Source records
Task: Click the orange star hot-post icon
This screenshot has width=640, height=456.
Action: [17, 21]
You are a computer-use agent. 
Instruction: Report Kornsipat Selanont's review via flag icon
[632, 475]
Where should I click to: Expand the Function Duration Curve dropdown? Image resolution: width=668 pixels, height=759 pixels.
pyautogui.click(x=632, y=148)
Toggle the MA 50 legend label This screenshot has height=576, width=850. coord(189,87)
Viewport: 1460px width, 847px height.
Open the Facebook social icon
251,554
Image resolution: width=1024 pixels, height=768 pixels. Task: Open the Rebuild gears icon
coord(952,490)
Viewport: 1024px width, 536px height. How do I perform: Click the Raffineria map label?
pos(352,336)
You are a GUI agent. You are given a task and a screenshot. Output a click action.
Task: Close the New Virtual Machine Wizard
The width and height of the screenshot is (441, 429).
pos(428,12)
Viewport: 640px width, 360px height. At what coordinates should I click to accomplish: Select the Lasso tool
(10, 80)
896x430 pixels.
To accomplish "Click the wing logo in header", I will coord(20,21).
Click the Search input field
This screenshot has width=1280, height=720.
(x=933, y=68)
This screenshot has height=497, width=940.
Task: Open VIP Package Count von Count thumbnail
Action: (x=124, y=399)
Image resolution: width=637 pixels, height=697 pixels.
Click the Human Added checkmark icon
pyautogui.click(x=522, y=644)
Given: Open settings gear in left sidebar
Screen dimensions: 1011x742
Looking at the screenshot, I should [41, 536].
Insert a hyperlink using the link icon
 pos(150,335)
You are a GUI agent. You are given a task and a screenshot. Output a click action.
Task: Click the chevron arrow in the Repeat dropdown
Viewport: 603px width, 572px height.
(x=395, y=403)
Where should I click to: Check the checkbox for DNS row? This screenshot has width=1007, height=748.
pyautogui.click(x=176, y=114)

_HOW TO COMPLETE THIS TASK_.
For this exercise, repeat exactly the lines of the data above from the one with "Where should I click to: Expand" down to the one with "896x430 pixels.", both end lines included.

_TASK ANSWER_.
Where should I click to: Expand the Function Duration Curve dropdown? Image resolution: width=668 pixels, height=759 pixels.
pyautogui.click(x=632, y=148)
Toggle the MA 50 legend label This screenshot has height=576, width=850. coord(189,87)
Viewport: 1460px width, 847px height.
Open the Facebook social icon
251,554
Image resolution: width=1024 pixels, height=768 pixels. Task: Open the Rebuild gears icon
coord(952,490)
Viewport: 1024px width, 536px height. How do I perform: Click the Raffineria map label?
pos(352,336)
You are a GUI agent. You are given a task and a screenshot. Output a click action.
Task: Close the New Virtual Machine Wizard
The width and height of the screenshot is (441, 429).
pos(428,12)
Viewport: 640px width, 360px height. At what coordinates should I click to accomplish: Select the Lasso tool
(10, 80)
896x430 pixels.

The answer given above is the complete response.